Artes Mundi stands out from other prizes in various ways. For one, it’s deliberately international in scope and aims to provide a space for “issues-based artists who have begun to emerge internationally,” says director Nigel Prince. Past winners include the now fully emerged Dineo Seshee Bopape, Prabhakar Pachpute, Ragnar Kjartansson, Theaster Gates, John Akomfrah, Teresa Margolles and Tania Bruguera.

For another, its shortlist begins life as an open call that anyone anywhere in the world (except students and very established artists) can respond to. The shortlisted artists – one of whom will be awarded the £40,000 ($50,520) prize in January – were selected by a jury of four curators and are showing a mix of new output, older works and pieces that have never been seen in the UK. Themes are timely and political, including land theft, displacement, extractivism, erasure, environmental colonialism, enforced migration, trauma and conflict.

Lebanese artist Mounira Al Solh lives between Lebanon and the Netherlands. Photo: Artes Mundi
Lebanese artist Mounira Al Solh lives between Lebanon and the Netherlands. Photo: Artes Mundi

Mounira Al Solh, who lives between Lebanon and the Netherlands, is showing new drawings of refugees from the Middle East as part of an continuing series of 500 portraits and conversations she embarked on in 2012 when the war in Syria broke out. “I was trying to welcome Syrian people and at the same time document what was happening in Lebanon,” she explains.

The use of lined yellow legal notepad paper from Lebanon as the canvas gives these images an accessible quality but is also a comment on the bureaucratic challenges refugees often face. “It’s also proof that we still make some good high-quality things in Lebanon despite most things being imported due to the crisis,” she says wryly. A richly embroidered tent in the middle of one room was inspired by her Syrian grandmother who was “obsessed with textiles”, and it was made “collectively” by women in Lebanon and the Netherlands.

A night hour, as long as night by Mounira Al Solh (2023) on show at the National Museum Cardiff. Photo: Polly Thomas
A night hour, as long as night by Mounira Al Solh (2023) on show at the National Museum Cardiff. Photo: Polly Thomas

Kurdish-born artist Rushdi Anwar, who is also showing at Cardiff’s National Museum, deals directly with the last 100 years of colonialism in the Middle East in his solo show. One room contains archive material and an old radio playing a medley of colonial speeches and propaganda from 1916 – when the Sykes-Picot Agreement was signed – to the present day.

“The maps for the region were drawn in a London office by people who didn’t understand the cultural context, the different ethnicities or the complexities,” says Anwar. “Humanity has been paying a price for this for far too long.”

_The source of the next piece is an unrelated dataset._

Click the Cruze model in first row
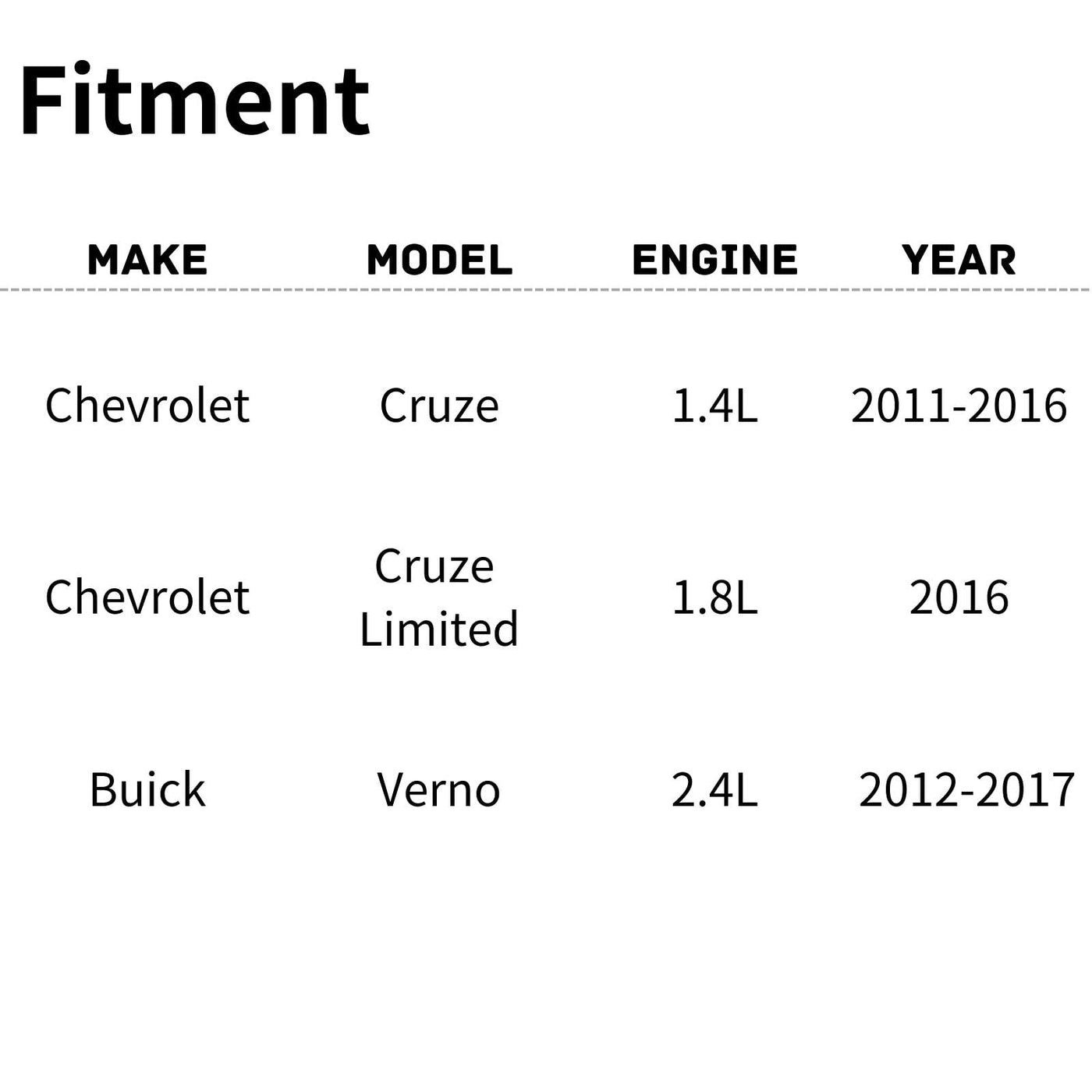 click(439, 406)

We have found in the ashes what we lost in the fire by Rushdi Anwar (2018). Photo: Artes Mundi
We have found in the ashes what we lost in the fire by Rushdi Anwar (2018). Photo: Artes Mundi

A second room contains 12 haunting boxes each with a burnt photo of a destroyed church in Bashiqa, north-eastern Mosul. Disputed between the Kurdish and Iraqi governments, Mosul was formerly under British and French colonial rule and more recently looted and destroyed by ISIS.

Also in the National Museum, Kuwaiti-Puerto Rican artist Alia Farid’s oversized sculptural water vessels reflect on “the cultural and trade networks of the regions”. They reference the impact of extractive industries on the ecology and social fabric of Kuwait and southern Iraq, as well as the tradition of offering water in the desert. Some are based on vessels found in South Asia, others are more common in the Levant.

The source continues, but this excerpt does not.